The movie itself focuses mainly on the human rights side of the Palestinian-Israeli conflict. While many agreed that it was one-sided, Saiu explained that it is the “side that’s unrepresented”; this later became a topic of debate during the discussion as well. Despite containing no apparent anti-Semitism, many still begged to differ. “The film uses Israeli and Jewish interchangeably,” explained Graber, claiming that the movie creates a negative association between the two. Graber did not attend the event, but had seen the movie previously. “It’s basically a propaganda film, and a well made one at that,” added Topek. “ If the purpose is to try to have a somewhat objective study of the Israeli-Palestinian conflict then I don’t think it was a great choice, but it did succeed in provoking a discussion.”

The discussion afterward became heated early on, although the SJA did an effective job keeping it reasonable. Woulfin acted as moderator, and made sure everyone got their say. “My biggest concern was that the discussion would devolve into a circular debate of ‘us versus them,’” said Woulfin. “Fortunately, most of the Stony Brook students who attended didn’t fall into that trap and were able to discuss the film intelligently.” Although it remained civil, it became polarized and very tense. “It was very uncomfortable for me,” claimed Marshall, “the pro-Israeli side of the debate got jeers, while the pro-Palestine side got cheers. It was a very scary thing.” The tension was certainly not one-sided, however; I noticed several scoffs at statements defending Palestine as well. With prepared statements and unwavering responses, many of the attendees seemed unchanged by the film. “By simple observation, most of the minds are already set,” noted junior Ahmed Uro. In the end, the only thing that was agreed upon was that nobody may agree, but knowledge is power. “It’s ok for students to disagree with one another, even passionately,” admitted Topek, “as long as it is civil.”

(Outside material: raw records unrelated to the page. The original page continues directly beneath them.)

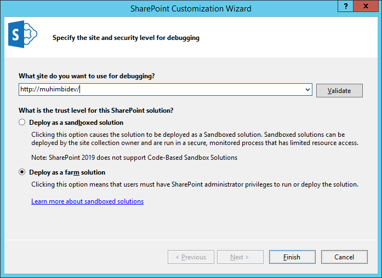Click the 'Deploy as a sandboxed solution' label text

[x=76, y=123]
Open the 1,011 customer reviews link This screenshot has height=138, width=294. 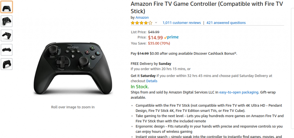181,23
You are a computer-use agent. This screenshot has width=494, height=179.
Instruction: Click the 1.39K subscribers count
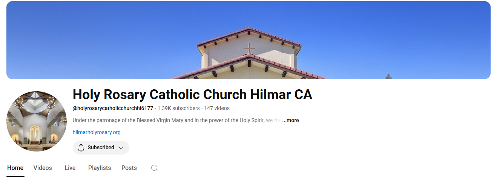click(179, 108)
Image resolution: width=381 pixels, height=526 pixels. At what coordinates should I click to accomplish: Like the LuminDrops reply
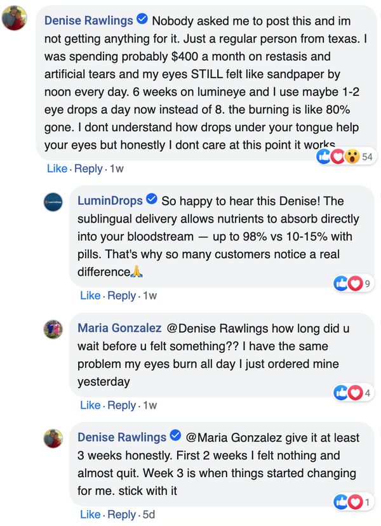coord(90,296)
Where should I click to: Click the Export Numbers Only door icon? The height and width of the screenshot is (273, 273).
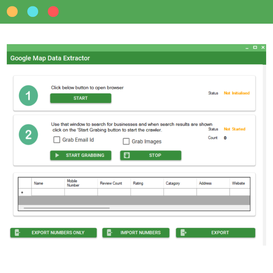pos(17,232)
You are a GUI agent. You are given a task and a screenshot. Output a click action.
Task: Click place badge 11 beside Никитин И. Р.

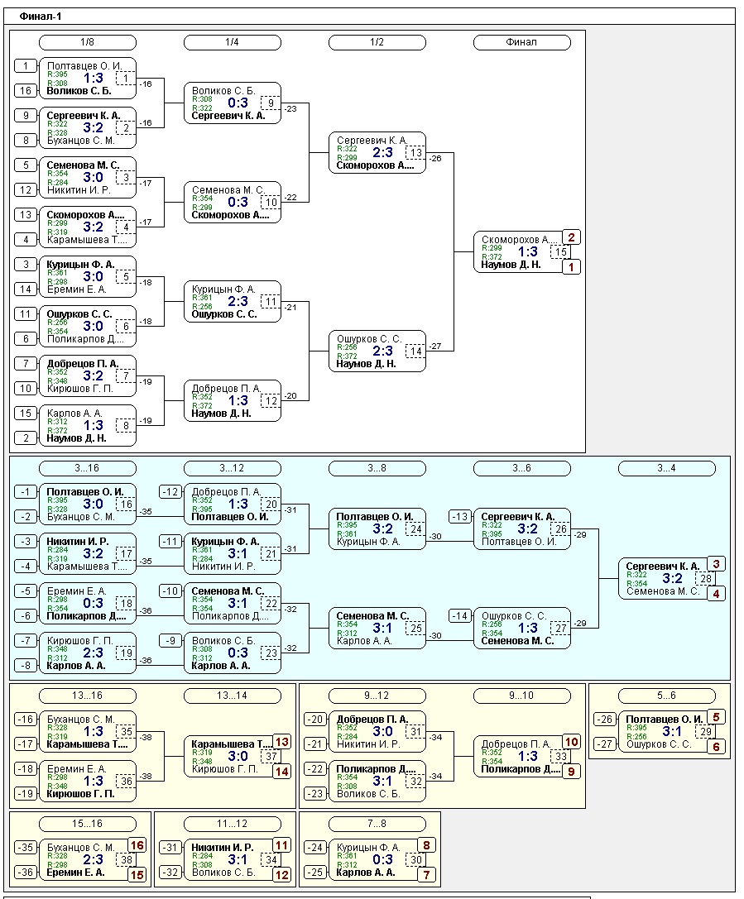[281, 845]
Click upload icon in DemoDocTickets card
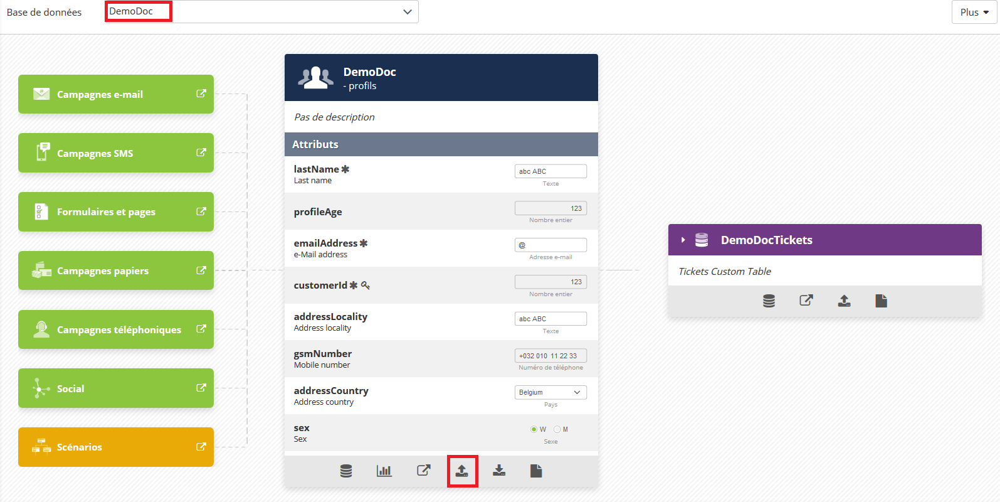The width and height of the screenshot is (1000, 502). click(x=845, y=301)
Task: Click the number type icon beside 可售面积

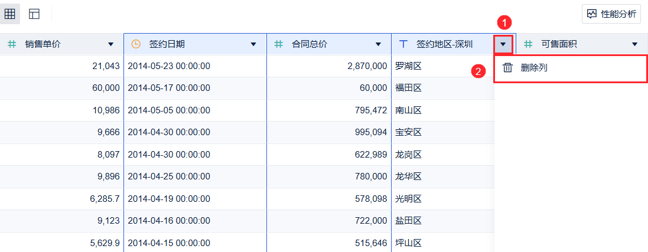Action: [x=529, y=44]
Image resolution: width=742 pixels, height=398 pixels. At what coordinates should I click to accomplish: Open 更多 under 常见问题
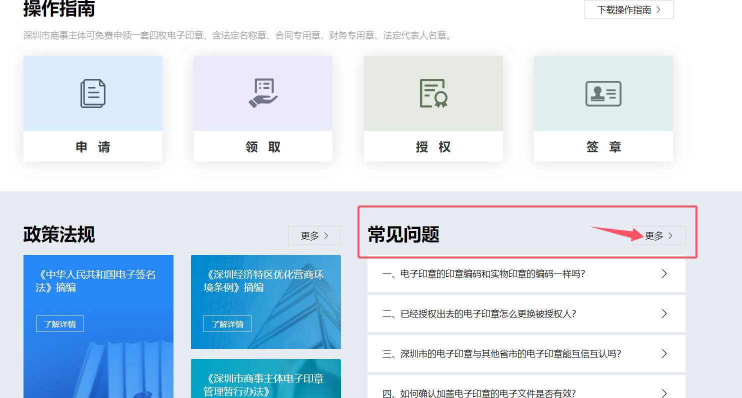coord(659,236)
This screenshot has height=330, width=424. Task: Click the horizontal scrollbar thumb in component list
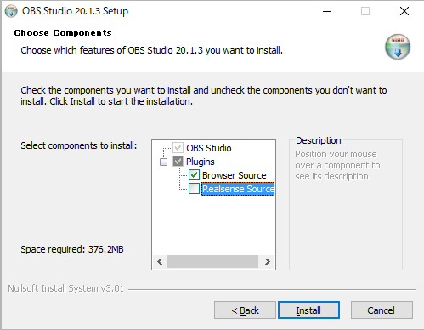(x=212, y=261)
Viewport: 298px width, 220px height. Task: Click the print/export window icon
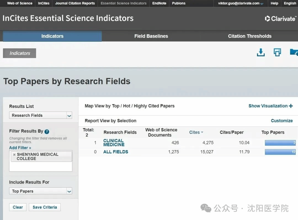[277, 52]
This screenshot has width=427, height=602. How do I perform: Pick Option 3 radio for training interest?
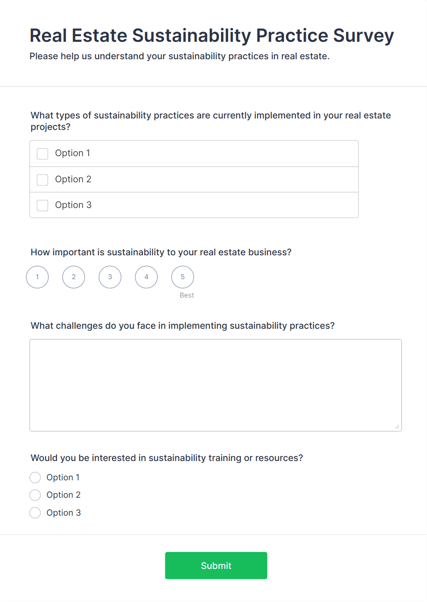coord(35,513)
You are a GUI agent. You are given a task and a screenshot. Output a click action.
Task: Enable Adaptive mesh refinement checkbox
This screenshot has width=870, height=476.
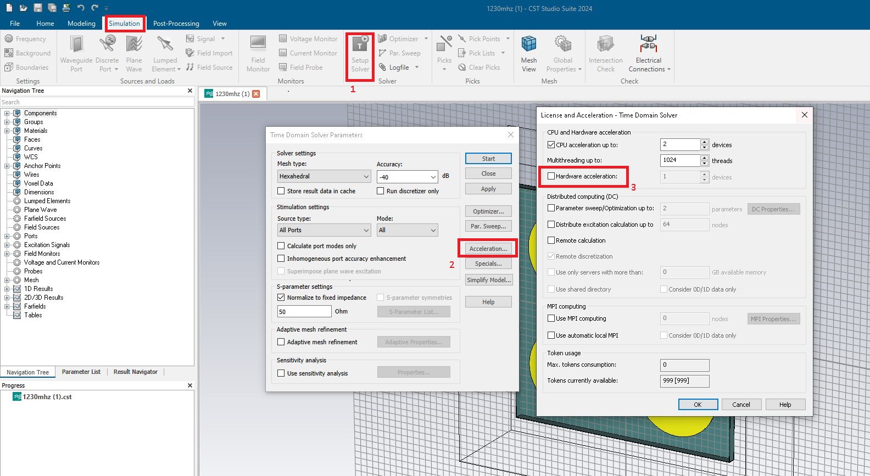click(281, 342)
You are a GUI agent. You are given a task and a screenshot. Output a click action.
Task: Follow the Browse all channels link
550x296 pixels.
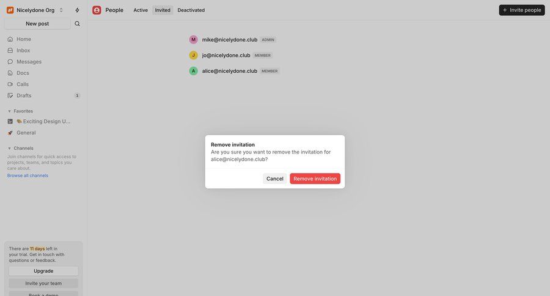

Members of SJA still remain perplexed about the whole incident. “The film isn’t perfect but our goal was to highlight a humanitarian crisis, which the film very powerfully does,” explained Woulfin. “Another film about the same topic was shown the week before in the Union Auditorium by UNICEF and raised no outcry.” The movie drew a crowd of 65 people, completely filling Harriman 214, and would have drawn more if not for the forged fliers and police presence. “[Not showing the movie] would have been a disservice to those here,” said Saiu after the screening. Relations are usually good between the Muslim and Jewish communities on campus; fears of anti-semitic backlash seemed unfounded. “It’s something that I’ve seen on other campuses,” said Woulfin, “but never at Stony Brook.”